### PROVIDED DATA
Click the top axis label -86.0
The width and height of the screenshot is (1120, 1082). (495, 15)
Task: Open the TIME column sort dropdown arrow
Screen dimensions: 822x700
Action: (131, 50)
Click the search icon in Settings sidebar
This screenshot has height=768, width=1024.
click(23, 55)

### EXERCISE OBJECTIVE
Retype the data in full, and keep every line identical to the original.

### EXERCISE RESPONSE
Click the top axis label -86.0
The width and height of the screenshot is (1120, 1082). (495, 15)
Task: Open the TIME column sort dropdown arrow
Screen dimensions: 822x700
Action: (131, 50)
Click the search icon in Settings sidebar
This screenshot has height=768, width=1024.
click(23, 55)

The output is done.